Chapter 7: Crosshairs

The office hummed with tension thicker than Tokyo's summer haze. I pressed an ice pack to my elbow where Kawahara's manicure had left crescent marks, watching Yū pack her desk through the glass partition. Shangguan's declaration still hung in the air like toxic smoke—*She's mine*—three words that had turned me from workplace pariah to corporate concubine in sixty seconds flat. 

"You should've let her scratch you properly." Maki's voice crackled through my burner phone. "A few bloodstains would've made excellent evidence for HR." 

I snorted, eyeing the legal team circling Kawahara's office like sharks. "Since when did you become an employment lawyer?" 

"Since my sister's klutzy best friend became collateral damage in a boardroom romance." 

"There's no romance!" 

"Keep telling yourself that, *muse*-chan." The line went dead as Shangguan materialized at my desk, his usual crisp white shirt wrinkled at the collar. 

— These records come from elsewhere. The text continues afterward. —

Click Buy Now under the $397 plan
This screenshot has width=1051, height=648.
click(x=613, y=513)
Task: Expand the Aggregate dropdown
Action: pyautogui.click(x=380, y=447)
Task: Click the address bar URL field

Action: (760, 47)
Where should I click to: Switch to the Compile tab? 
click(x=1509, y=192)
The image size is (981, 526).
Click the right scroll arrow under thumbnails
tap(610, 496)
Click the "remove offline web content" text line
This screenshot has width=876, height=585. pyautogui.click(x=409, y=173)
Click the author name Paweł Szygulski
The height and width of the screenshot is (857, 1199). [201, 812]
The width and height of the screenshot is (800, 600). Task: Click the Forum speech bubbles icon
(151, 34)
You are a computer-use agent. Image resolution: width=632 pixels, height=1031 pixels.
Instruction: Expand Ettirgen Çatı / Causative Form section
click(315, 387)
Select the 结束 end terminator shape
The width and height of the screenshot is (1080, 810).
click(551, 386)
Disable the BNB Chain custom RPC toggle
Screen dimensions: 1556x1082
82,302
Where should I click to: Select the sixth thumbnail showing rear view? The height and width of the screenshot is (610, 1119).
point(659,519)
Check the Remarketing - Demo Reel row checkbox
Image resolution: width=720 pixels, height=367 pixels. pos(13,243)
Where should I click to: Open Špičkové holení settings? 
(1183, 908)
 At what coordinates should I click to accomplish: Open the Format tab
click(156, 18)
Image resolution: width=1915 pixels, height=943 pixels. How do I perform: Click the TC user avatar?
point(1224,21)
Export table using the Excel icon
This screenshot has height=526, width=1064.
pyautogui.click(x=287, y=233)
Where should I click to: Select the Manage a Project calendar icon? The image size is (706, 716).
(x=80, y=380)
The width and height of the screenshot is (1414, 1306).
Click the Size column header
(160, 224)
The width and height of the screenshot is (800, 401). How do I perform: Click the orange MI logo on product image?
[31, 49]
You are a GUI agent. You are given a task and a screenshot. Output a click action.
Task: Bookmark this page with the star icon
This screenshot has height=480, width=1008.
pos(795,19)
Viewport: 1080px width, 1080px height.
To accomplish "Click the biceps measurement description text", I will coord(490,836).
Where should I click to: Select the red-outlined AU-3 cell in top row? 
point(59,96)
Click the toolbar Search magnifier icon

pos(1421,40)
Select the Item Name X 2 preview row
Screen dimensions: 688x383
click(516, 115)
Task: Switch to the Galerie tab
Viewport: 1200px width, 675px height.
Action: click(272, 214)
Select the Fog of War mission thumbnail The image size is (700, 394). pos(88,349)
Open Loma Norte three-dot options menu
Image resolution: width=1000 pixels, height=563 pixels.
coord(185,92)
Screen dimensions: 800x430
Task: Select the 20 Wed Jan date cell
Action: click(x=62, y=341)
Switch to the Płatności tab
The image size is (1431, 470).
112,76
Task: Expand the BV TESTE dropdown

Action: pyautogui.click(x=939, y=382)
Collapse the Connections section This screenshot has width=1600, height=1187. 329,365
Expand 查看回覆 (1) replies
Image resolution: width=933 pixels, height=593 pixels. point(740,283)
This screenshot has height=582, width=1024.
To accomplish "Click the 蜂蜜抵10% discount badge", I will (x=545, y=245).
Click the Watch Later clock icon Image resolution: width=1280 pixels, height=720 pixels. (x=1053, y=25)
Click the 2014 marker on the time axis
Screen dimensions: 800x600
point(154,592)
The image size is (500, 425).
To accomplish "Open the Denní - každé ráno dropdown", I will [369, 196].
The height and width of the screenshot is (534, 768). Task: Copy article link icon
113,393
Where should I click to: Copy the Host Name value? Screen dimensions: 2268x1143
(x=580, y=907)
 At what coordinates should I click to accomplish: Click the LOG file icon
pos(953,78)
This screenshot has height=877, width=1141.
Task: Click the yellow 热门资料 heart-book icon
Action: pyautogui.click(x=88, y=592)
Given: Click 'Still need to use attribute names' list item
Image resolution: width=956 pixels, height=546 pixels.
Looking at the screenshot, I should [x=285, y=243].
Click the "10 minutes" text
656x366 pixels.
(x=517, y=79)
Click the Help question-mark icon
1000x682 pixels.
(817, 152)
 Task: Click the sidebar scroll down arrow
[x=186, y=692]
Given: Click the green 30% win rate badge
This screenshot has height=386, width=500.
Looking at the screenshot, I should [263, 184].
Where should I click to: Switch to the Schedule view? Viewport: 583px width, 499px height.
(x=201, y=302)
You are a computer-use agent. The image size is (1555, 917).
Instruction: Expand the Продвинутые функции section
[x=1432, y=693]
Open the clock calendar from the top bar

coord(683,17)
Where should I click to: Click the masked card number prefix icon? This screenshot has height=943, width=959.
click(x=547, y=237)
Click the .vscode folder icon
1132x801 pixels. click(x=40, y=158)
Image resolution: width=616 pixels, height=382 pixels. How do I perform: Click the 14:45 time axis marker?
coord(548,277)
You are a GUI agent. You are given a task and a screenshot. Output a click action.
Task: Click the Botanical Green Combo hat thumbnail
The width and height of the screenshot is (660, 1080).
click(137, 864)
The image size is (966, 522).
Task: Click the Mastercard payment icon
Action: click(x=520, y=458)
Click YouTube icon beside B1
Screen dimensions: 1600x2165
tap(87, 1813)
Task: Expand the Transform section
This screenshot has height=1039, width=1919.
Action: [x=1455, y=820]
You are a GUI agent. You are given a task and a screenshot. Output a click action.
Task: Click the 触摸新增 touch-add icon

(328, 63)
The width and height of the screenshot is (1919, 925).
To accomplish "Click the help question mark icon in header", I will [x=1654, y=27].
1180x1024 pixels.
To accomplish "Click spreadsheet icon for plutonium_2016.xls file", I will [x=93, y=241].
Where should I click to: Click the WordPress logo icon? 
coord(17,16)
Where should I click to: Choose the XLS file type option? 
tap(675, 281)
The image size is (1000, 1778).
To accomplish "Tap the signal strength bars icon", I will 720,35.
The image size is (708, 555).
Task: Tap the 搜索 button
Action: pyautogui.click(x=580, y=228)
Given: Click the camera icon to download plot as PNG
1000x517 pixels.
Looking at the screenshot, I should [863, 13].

"The Nishizawa files." He slid a USB across the desk, its silver casing catching the fluorescent lights. "You'll need these for the Osaka trip." 

I stared at the drive like it might bite. "What Osaka trip?" 

His glasses fogged as he leaned closer. "The merger review. Our flight leaves at six." 

"That's in—" 

"Three hours. Pack light." 

The women's restroom became my war room. Between stuffing tampons into a go-bag and scrubbing Kawahara's foundation stains from my blouse, Erena found me muttering curses in three languages. 

"He's transferring me to the Kyoto branch," she whispered, mascara bleeding down her cheeks. "Father's furious I didn't last six months." 

I crushed her in a hug smelling of lemon disinfectant and regret. "I'll fix this." 

"Don't." Her tears soaked through my shoulder pad. "Just survive him." 

The cab ride to Haneda passed in silence. Shangguan's knee brushed mine whenever we hit traffic, his cologne blending with the driver's chain-smoked Seven Stars. At security, he confiscated my half-finished latte with a judge's finality. 

"You'll thank me during turbulence," he said, pocketing my boarding pass. 

The plane's first-class cabin smelled of privilege and impending doom. As we leveled over Mount Fuji, Shangguan produced two whiskey miniatures from his briefcase. 

"To workplace hazards." His clinking glass against mine felt like a grenade pin pulling loose. 

The merger documents told a different story—hidden clauses about offshore accounts, mistresses listed as "consultants." Shangguan's annotations bled red in the margins: *Ask Yū to verify*, *Yū's expertise needed here*, *Consult Yū*. 

"You've been investigating me." I slammed the folder shut. 

"Merely appreciating my investment." He adjusted his glasses, reflection warping in the lenses. "Your college thesis on cross-border intellectual property theft was... enlightening." 

Ice clinked as the cart rolled by. Somewhere over the Sea of Japan, the game changed. 

**Zhi's Ledger (Translated from Mandarin)** 

*Item 37: Replace Kawahara with Erena's cousin in Accounting Division 

Item 89: Cancel Arata family's retainer (Note: Blame Oda's insider trading) 

Item 156: Verify Yū's visa status (Renewal deadline: 14 days) 

Item 201: Buy azure dress from Ginza boutique (Apology? Bribe? Both?)* 

The wheels touched down in a downpour. Through the rain-streaked window, Osaka glittered like a circuit board gone mad. Shangguan's hand hovered at my lower back as we exited—a gentleman's gesture or predator's claim? 

In this neon jungle, even chess pieces cast shadows.